Dave Jackson Supporting Member of TMP08 Jun 2017 6:35 p.m. PST

So…….while I appreciate this, as I am a Milton scholar…..what does it have to do with TMP??

Narratio08 Jun 2017 8:04 p.m. PST

Well… looking at the quantity of posts, I believe that Tango's day job is gaming… maybe poetry is his hobby?

:)

KSmyth08 Jun 2017 9:16 p.m. PST

I like Milton, but . . . really? What's next Pilgrim's Progress, Robinson Crusoe, The Pickwick Papers?
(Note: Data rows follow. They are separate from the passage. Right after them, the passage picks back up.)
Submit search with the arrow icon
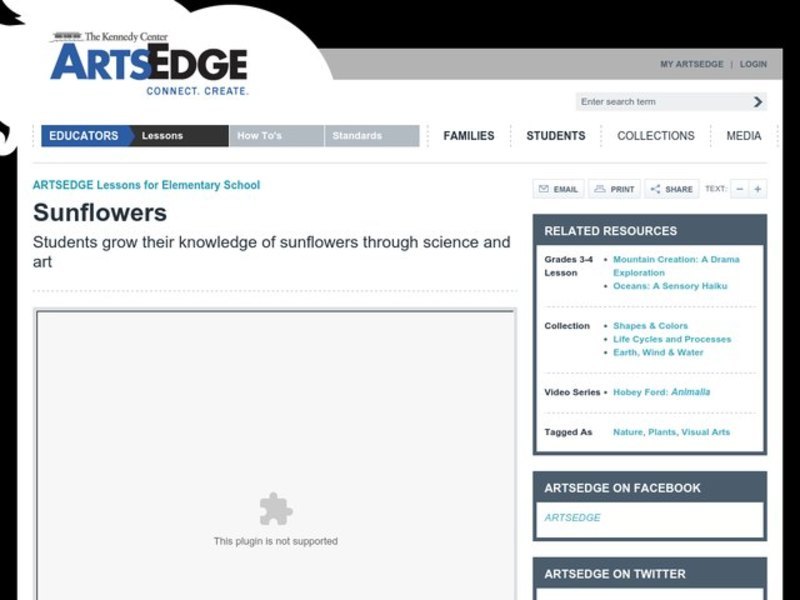 758,102
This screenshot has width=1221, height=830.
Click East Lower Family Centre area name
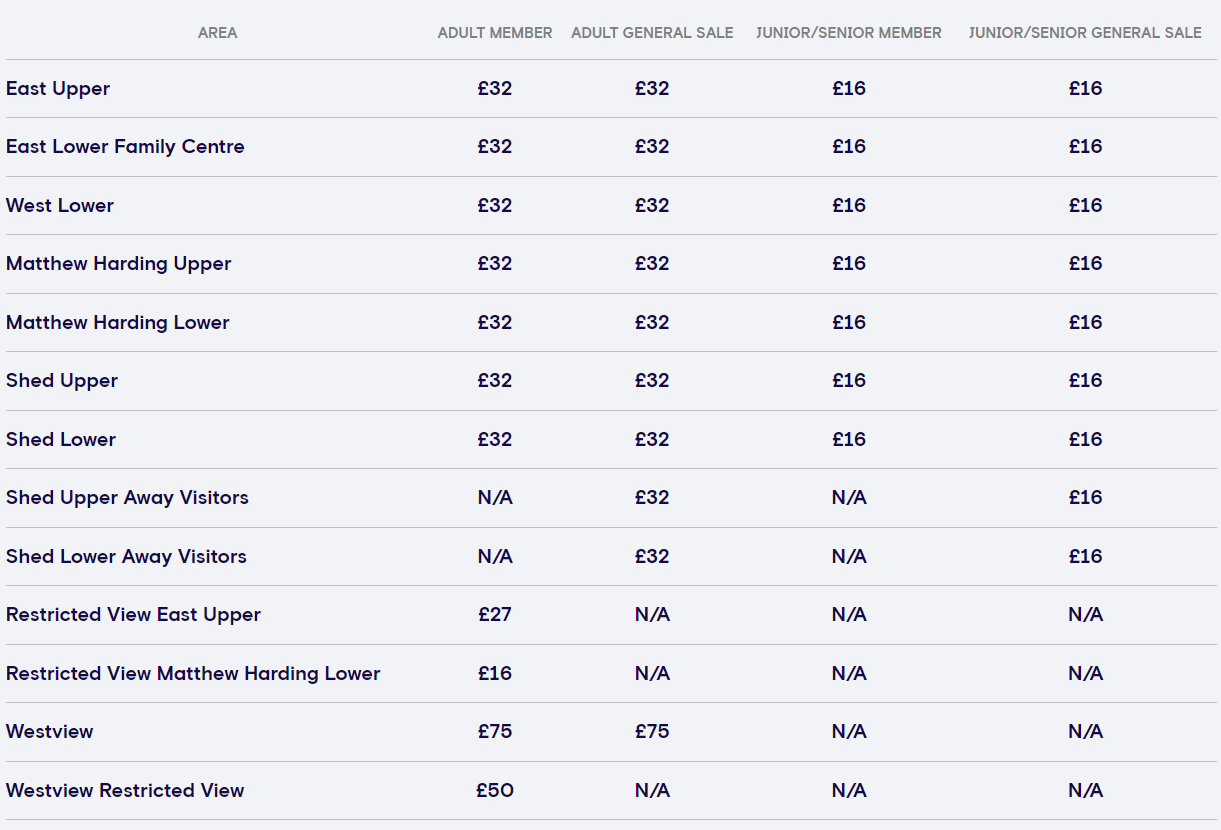[x=125, y=147]
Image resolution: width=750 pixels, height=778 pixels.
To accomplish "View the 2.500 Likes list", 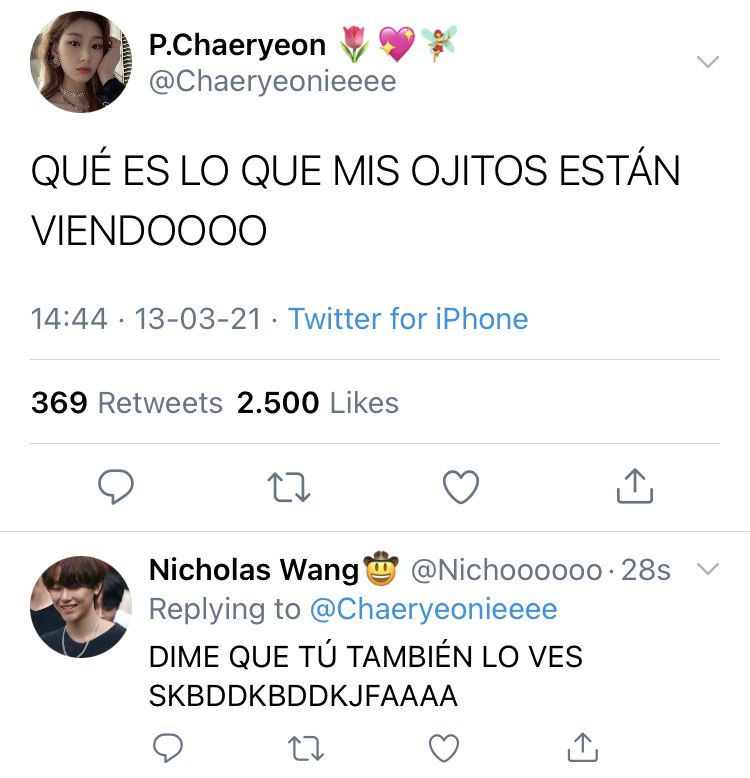I will [317, 402].
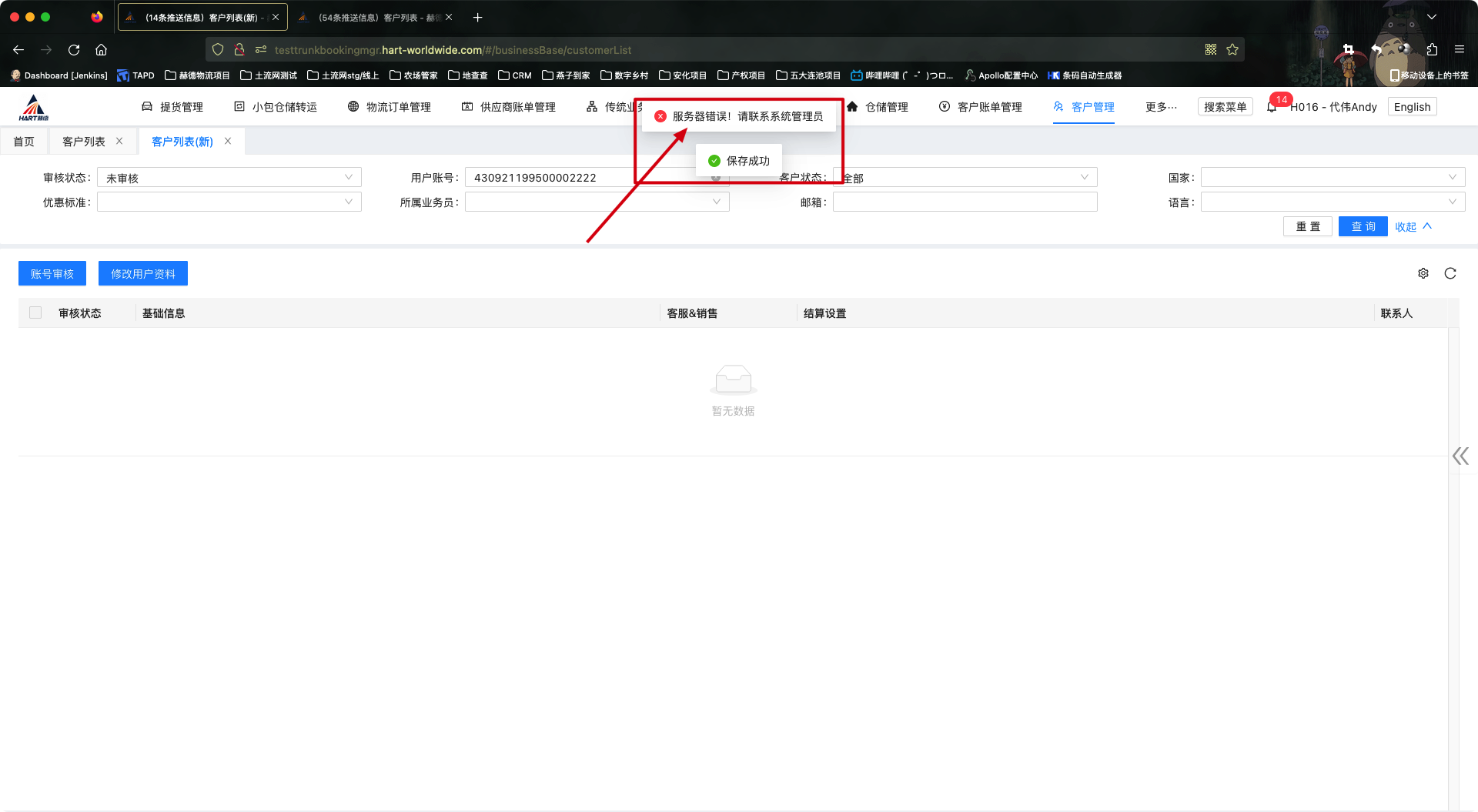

Tango01 Supporting Member of TMP08 Jun 2017 10:36 p.m. PST

Who knows…? (smile)


Amicalement
Armand

Dave Jackson Supporting Member of TMP09 Jun 2017 3:13 a.m. PST

Well, seriously, knock it off as it takes up space on what is a miniatures/wargaming/appropriate history forum.

Waco Joe09 Jun 2017 9:49 a.m. PST

I'll try to redeem the topic. Did anyone ever buy into the Global Games Inferno figures? Really nice figures attached to a clunker of a rules syste.

picture

Huscarle09 Jun 2017 4:20 p.m. PST

You could say that as Paradise Lost was the result of the War of Angels, its kosher.
I always remember our teacher telling us that Milton wrote Paradise Lost when he got married, and Paradise Regained after his wife predeceased him.
Lines from Milton were used in Star Trek's "Space Seed" with Khan's "Better to reign in hell than serve in heaven"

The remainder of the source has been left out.